■ **Task statement**: According to the passage on Iraqi Gypsies, for how long have Gypsies been present in Iraq?

■ **Source extract**:
The position Dr al Hashimi adopts throughout this book sets him apart from the majority of his non-Gypsy Iraqi peers. Iraqi Gypsies have endured discrimination, marginalisation, and stigmatisation for decades, if not more. Iraqi state institutions and Iraqi society have consistently problematised Iraqi Gypsies (at least those who are not beloved singers and musicians) as irredeemably troublesome, culturally indecent, morally polluting non-citizens, who refuse to assimilate. As such, at various stages throughout Iraq’s history, Iraqi Gypsies have been subjected to exclusion, exploitation, persecution, and discrimination. It is here that Dr al Hashimi diverges from many of his peers in recognising that far from being outsiders, or an exoticized, objectified ‘Other’, Gypsies are a deeply rooted component of the Iraqi social fabric, having been present in the country for centuries. Whereas Iraqi state institutions have historically deliberately excluded Gypsies from the benefits of full citizenship, consigning them to a marginal life characterised by precarity and poverty, Dr al Hashimi advocates for greater respect, understanding, and importantly, support, to overcome the entrenched socio-economic barriers to social cohesion which permeate Iraqi Gypsies’ lives.

Just as this book contributes to an improved understanding of the lives and experiences of Iraqi Gypsies, so too does it present salient considerations concerning the ethics of conducting research and publishing work concerning marginalised minorities. Iraqi Gypsies, who have little recourse to any means through which to make their voices heard, are perpetually framed by socio-political discourse as dishonest and conniving. Such is the degree of derision reserved for Iraqi Gypsies, if they were to be provided with a platform from which to elevate their voices and concerns, they would likely be perceived by the Iraqi state and its public as untrustworthy and assumed to be distorting the truth in some way. Conducting research with Iraqi Gypsies is therefore socio-politically sensitive, but also laden with power imbalance. As non-Gypsy researchers, we analyse data and produce research as objectively as possible, but social science is inherently subjective and moments in time are innately transient. We cannot divorce ourselves from such subjectivity or transiency, as our entire world view is the cumulative sum of our life experiences, as is also the case for Gypsies. Researchers and scholars who are not Gypsy themselves, therefore bear a great deal of responsibility, and must be cautious of reinforcing or reproducing racist or prejudicial narratives through deployment of uncritical assumptions. Merely including Gypsies within our research as interviewees, or subjects of observation is insufficient if we do not ask the right questions, spend sufficient time with communities to contextualise their answers, or unveil the myriad ways in which power is deployed against them.

■ **Given data**:
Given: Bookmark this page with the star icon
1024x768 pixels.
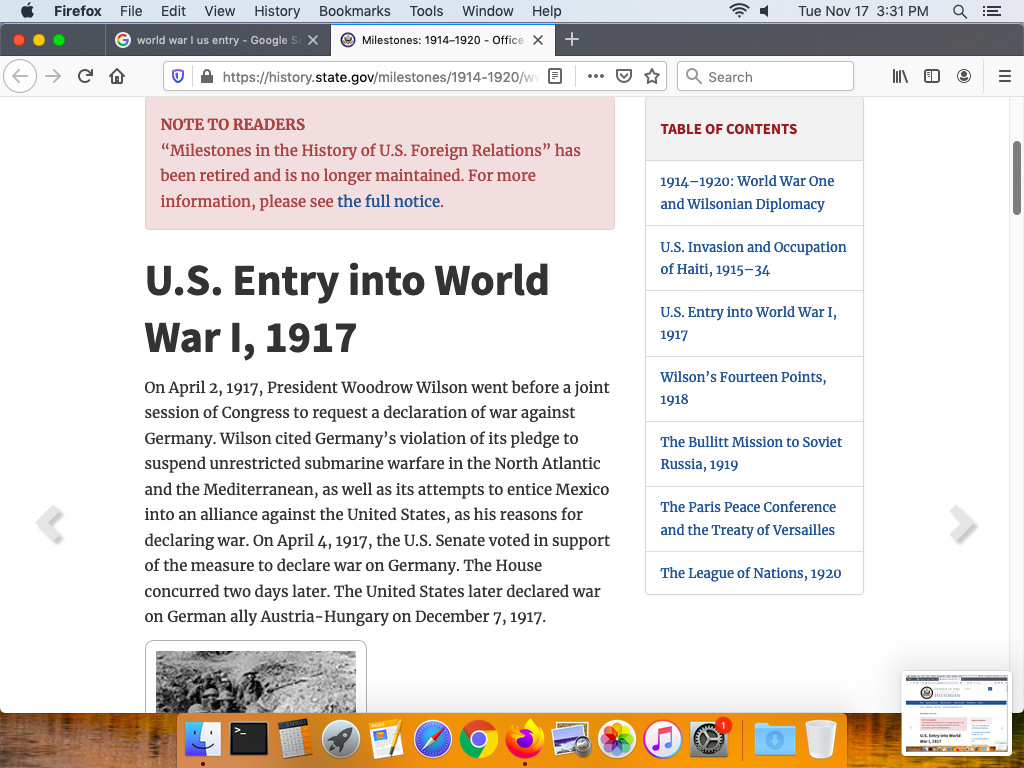Looking at the screenshot, I should point(652,77).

■ **Exercise result**: For centuries.